La maison francesa acaba de adquirir Charvet, el histórico taller fundado en 1838 y considerado el fabricante de camisas más antiguo de Francia. El anuncio llega apenas unos días antes del desfile de Alta Costura del próximo 7 de julio y vuelve a poner sobre la mesa una pregunta que lleva meses resonando en la industria: ¿está Chanel preparando, por fin, una línea masculina?
La operación tiene más peso del que parece. Charvet no es solo una firma legendaria de camisería a medida. Durante casi dos siglos ha vestido a jefes de Estado, miembros de la realeza, empresarios y algunas de las figuras más influyentes del panorama internacional, convirtiéndose en uno de los grandes símbolos del savoir-faire francés. Paradójicamente, aunque su ADN siempre ha estado ligado al armario masculino, Gabrielle Chanel también convirtió sus camisas en una pieza habitual de su propio vestuario, adelantándose décadas a la apropiación femenina de la sastrería masculina.
La relación entre ambas casas ya había comenzado sobre la pasarela. En su debut para Chanel con la colección Primavera/Verano 2026, Matthieu Blazy confió en Charvet para confeccionar las camisas de la colección, una colaboración que ahora adquiere un significado completamente distinto tras la compra.
Mientras Chanel sigue siendo una firma profundamente asociada al universo femenino, la marca reconoce que su clientela masculina no ha dejado de crecer en los últimos años. Al mismo tiempo, Charvet también vive el fenómeno contrario: cada vez son más las mujeres que buscan sus camisas de corte impecable como parte de un armario contemporáneo donde las fronteras entre lo masculino y lo femenino son cada vez más difusas.

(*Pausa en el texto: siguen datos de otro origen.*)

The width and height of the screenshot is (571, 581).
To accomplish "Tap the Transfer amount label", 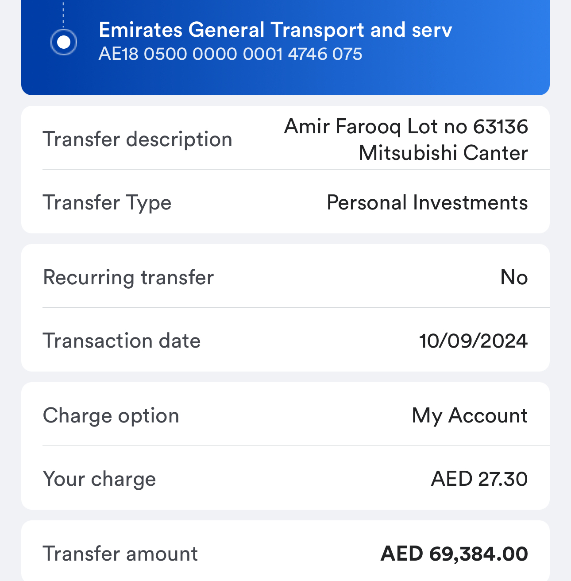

Todo esto coincide con otra transformación silenciosa que Chanel lleva tiempo construyendo. La incorporación de embajadores como Jacob Elordi, A$AP Rocky o G-Dragon no parece responder únicamente a una estrategia de imagen, sino a una narrativa cada vez más evidente: acercar la maison a una nueva generación de hombres interesados en el lujo desde una perspectiva mucho más cultural, experimental y libre.
Veremos a dónde nos lleva esta alianza. El futuro incierto será un éxito, no nos cabe ninguna duda.